INCREASE IN THE MALIGNANT PROPERTIES OF HUMAN PANCREATIC DUCTAL ADENOCARCINOMA CELLS DUE TO REPRESSION OF HNF4α NUCLEAR RECEPTOR SYNTHESIS

Introduction. Pancreatic ductal adenocarcinoma (PDAC) is notable for its high aggressiveness and low efficiency of diagnostic and treatment approaches. Nuclear receptor HNF4α is one of the possible regulators of the development and differentiation of pancreatic cells which acts as a tumor suppressor in hepatic, intestinal and kidney cells. The role of HNF4α deregulation in PDAC progression is poorly investigated up to date. The aim. The analysis of the influence of HNF4α repression in highly differentiated human PDAC cells CaPan2 on their biological properties determining the malignant potential.
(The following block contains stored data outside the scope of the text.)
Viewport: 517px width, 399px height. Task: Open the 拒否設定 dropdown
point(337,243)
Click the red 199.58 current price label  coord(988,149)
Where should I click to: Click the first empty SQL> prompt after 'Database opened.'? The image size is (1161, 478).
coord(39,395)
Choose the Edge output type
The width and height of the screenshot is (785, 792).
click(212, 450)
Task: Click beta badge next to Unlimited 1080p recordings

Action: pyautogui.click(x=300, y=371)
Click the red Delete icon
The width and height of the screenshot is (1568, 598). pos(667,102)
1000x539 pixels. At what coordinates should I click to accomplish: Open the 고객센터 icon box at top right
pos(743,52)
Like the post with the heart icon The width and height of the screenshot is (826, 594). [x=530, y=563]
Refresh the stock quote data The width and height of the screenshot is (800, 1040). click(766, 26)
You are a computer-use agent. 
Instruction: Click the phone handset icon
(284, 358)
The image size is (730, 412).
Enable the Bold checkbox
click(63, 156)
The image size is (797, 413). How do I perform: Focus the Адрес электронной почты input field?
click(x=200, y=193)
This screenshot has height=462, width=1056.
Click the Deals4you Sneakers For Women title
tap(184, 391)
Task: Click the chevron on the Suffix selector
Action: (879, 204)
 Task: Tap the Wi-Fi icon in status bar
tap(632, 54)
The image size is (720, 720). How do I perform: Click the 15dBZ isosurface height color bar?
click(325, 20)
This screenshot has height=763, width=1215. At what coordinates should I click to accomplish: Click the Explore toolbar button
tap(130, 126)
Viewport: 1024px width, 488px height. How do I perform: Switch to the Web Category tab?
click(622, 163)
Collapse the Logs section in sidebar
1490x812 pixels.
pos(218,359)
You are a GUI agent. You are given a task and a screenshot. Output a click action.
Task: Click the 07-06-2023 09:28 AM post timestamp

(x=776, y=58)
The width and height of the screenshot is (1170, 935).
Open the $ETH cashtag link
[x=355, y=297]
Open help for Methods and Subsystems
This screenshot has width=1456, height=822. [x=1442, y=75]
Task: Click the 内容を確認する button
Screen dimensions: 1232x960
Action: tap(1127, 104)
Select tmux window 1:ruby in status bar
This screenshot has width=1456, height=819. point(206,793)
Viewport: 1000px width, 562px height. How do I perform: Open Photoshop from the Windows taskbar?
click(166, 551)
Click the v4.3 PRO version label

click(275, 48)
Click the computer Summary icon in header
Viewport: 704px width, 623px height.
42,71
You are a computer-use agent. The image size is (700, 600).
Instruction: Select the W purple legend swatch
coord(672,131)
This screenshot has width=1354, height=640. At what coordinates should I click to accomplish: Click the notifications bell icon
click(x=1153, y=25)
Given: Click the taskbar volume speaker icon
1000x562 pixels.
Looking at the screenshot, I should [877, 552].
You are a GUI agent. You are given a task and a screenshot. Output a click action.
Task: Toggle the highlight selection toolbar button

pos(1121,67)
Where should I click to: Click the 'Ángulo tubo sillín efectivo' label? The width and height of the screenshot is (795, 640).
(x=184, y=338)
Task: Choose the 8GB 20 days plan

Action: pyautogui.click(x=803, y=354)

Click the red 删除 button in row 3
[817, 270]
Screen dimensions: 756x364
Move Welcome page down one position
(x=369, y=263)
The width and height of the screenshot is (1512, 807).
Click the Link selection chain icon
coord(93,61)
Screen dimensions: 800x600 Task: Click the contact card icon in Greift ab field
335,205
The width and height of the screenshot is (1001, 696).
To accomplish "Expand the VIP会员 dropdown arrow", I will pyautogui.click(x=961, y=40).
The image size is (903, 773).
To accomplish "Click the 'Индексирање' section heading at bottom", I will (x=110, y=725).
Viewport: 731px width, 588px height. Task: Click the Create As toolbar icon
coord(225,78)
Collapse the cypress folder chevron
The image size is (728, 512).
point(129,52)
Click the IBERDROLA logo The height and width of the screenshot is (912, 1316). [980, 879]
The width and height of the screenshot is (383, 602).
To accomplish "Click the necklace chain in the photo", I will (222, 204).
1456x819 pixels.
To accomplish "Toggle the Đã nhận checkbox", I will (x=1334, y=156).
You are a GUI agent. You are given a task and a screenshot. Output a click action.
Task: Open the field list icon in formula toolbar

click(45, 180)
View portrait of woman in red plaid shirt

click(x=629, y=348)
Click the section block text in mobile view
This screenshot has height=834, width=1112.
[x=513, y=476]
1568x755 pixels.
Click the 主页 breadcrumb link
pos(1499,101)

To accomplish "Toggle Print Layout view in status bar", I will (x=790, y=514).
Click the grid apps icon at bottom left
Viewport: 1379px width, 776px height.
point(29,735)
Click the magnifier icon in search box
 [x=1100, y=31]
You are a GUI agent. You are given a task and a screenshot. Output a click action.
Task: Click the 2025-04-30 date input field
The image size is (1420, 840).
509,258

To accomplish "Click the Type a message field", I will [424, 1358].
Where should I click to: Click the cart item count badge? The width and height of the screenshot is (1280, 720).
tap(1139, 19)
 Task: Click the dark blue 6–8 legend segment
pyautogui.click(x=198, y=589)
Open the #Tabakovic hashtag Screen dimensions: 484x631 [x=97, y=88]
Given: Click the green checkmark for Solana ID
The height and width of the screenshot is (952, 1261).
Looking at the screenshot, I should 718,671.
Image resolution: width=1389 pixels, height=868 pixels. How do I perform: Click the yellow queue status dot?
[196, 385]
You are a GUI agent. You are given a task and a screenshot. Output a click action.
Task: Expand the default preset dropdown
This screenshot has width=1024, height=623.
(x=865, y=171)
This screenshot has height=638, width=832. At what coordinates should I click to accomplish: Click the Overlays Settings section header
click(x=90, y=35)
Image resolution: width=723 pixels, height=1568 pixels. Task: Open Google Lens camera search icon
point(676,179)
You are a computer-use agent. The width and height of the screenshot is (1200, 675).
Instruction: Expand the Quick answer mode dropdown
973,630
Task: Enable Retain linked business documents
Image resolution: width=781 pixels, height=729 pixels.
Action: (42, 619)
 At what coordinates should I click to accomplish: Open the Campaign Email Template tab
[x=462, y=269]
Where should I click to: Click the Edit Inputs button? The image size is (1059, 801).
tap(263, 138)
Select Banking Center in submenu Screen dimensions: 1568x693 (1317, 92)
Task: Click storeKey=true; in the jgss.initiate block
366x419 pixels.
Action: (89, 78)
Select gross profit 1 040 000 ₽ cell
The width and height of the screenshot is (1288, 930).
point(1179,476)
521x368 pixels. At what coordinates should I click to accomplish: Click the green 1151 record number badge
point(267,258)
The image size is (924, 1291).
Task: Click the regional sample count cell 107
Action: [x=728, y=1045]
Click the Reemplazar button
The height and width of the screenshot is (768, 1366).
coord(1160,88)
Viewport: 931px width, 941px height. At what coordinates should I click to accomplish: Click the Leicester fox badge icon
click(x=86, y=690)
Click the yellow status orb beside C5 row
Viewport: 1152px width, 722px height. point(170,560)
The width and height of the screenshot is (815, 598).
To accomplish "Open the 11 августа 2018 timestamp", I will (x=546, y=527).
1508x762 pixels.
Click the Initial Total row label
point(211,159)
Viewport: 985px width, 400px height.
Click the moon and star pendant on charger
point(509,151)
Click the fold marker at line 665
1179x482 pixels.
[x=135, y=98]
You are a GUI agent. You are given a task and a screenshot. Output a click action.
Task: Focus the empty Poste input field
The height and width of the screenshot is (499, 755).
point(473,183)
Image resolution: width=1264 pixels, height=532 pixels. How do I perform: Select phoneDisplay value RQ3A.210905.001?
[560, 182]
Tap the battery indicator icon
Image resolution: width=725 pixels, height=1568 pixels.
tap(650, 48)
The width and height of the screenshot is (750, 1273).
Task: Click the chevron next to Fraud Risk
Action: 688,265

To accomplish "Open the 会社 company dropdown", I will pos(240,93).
Methods. CaPan2 cell cultures with repressed HNF4α synthesis were obtained using RNA-interference. The impact of HNF4α downregulation upon cells growth rate, DNA synthesis intensity, colony formation and directional migration was estimated. Results. HNF4α synthesis inhibition in CaPan2 cell cultures resulted in the significant increase in their in vitro growth rate. This growth acceleration was accompanied by the increase in the fraction of cells that were in S-phase of cell cycle that indicated the intensification of the DNA synthesis. Cells with repressed HNF4α synthesis are characterized by higher ability to form colonies in the conditions of high dilution and to directionally migrate along the gradient of chemoattractant. Conclusion. Repression of HNF4α synthesis in highly differentiated human PDAC cells causes the significant increase in their malignant potential. Thus, HNF4α may act as a tumor suppressor in PDAC cells.